But then, I'm also tall and move quickly.
posted by sciurus 04 October | 11:33
And it's been weird to be a feminist who's a little wary of women.

God, occhiblu, I can't tell you how awesome it is to hear someone else say that. I've long felt like an outcast in the World of Women.

I've never really been aware of the male sidewalk skirmishes. I'll have to ask the mister about it. I think he may be immune due to extreme size.
posted by jrossi4r 04 October | 11:38
I hadn't really thought that much about it, jrossi, till reading something at Heather Corinna's site about how it was total bullshit that women who claim to support women so often have trouble with female friendships. She was blaming societal power structures that teach us all to keep from truly trusting women, not claiming that we should all go out and get a BFF, but yeah, it made me think about a lot of this stuff.

(Hee. I feel like y'all are now getting the brunt of "occhiblu is back in school, and therefore full of theories on which she will expound at length, because her brain is suddenly turned back on." I apologize if I get annoying.)
posted by occhiblu 04 October | 11:44
"Maybe," she said, "but I really think people would think I was a slut."

What a bitch! I don't know if that's a "women" thing so much as a "bitch" thing.

I was once joking with some girls at my old college that when my family asked why I wasn't married, I'd say I was having too much fun sleeping around. And one girl said, oh hahah, but I could never say that to my family, because MY family wouldn't think it was true.

Think on that one.
posted by ThePinkSuperhero 04 October | 12:01
Niiiiiiiiice.

What a bitch! I don't know if that's a "women" thing so much as a "bitch" thing.

True enough. But I was also working with her fiance, which bugged her, and there were plenty of general jealousy issues to mean that she wasn't just being bitchy for the hell of it, so I tend to categorize it under relational aggression.
posted by occhiblu 04 October | 12:05
I have an example- it's long and I don't come out so good in it but I swear I didn't start it. Thanksgiving with dad and wife #3. He asked me to take a jello dish but couldn't stop there. He had to go and tell #3 that wife #2's mom used to make it and it was so good.

So... Wednesday night and my dad shows up with two big things of collards- they didn't have room in their refrigerator for them and could I put them in mine? We put them on ice in coolers on the back porch, otherwise our house would smell like farts for days.

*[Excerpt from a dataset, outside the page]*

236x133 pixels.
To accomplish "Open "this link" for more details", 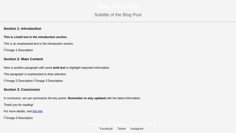I will click(x=37, y=111).
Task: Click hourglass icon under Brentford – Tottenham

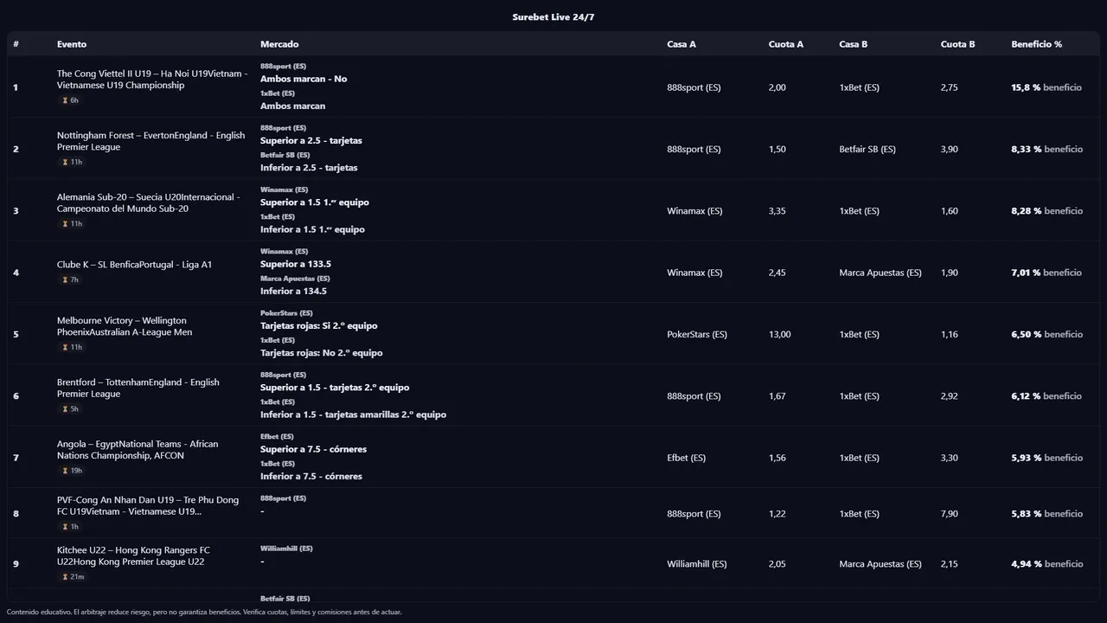Action: [65, 409]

We show up with something a lot like this- not exactly a classified secret. At some point before we sat down she sniped at me kind of out of context that "jello won't set with pineapple in it". I guess she was trying to figure out how to make it for him but wouldn't simply ask "hey, how do you make that stuff?"

I'd just read this on metafilter and mentioned it at the table like an idiot, forgetting that some people consider the holiday sacred (or did I?) so that went over well.

Okay I don't like telling this part- before lunch my brother and his girlfriend had driven up, gotten out, argued, got back in the car and left. Someone said they wished they'd stayed to eat. I said the problem was he broke up with one and took whomever walked by next- just pointed and said 'you'll do'.

The men at the table didn't know a thing had happened all day.





posted by auntbunny 04 October | 12:19
oops, i didn't mean to leave that big space- i edited a bunch- sorry.
posted by auntbunny 04 October | 12:20
it's in my personal top-ten of Most Interesting MeFi Thread, excellent, really, and mad props to occhiblu


Yeah, but you're 6'3"

I agree it's a key factor. I'm about 6'4" and to keep the road rage metaphor I guess I'd be a pretty big SUV in traffic. I try to walk -- and drive -- unobtrusively, but maybe that's just me. but most passerbys are shorter than I am anyway so what do I know
posted by matteo 04 October | 12:22
And it's been weird to be a feminist who's a little wary of women.

I haven't got much time to add my comments, but as usual, I agree with most of what Occhiblu is saying, and have certainly experienced the under-the-radar, female-on-female attack many times in life. And as an educator, I have a well-developed rant about how schools accommodate and even facilitate girl/girl bullying while boy/boy bullying is condemned, resulting in more finely honed manipulative skills on the part of many women.

And yeah, it's hard to be feminist when you feel you can't fully trust all the members of your own sex. But it seems like this is classic division you find in any population where there's been oppression. Individuals respond differently based on their personalities, and on their particular life experiences. Some accommodate the oppression by adopting the expected behaviors and exploiting them for personal survival and success. Some rebel openly. And some try to create a new paradigm. I think part of being a feminist is understanding that there are different ways in which women have coped with patriarchy through history, and that some of them are quite detrimental to women as a whole. So we do need to identify those behaviors and how they arise in order to call them as we see them, directly, when they happen. Which is why books like "Odd Girl Out" are welcome studies of female behavior. 'Girls will be girls' - yeah, but only until we as adults illustrate to them what they're doing, suggest why, and demonstrate other means of interacting.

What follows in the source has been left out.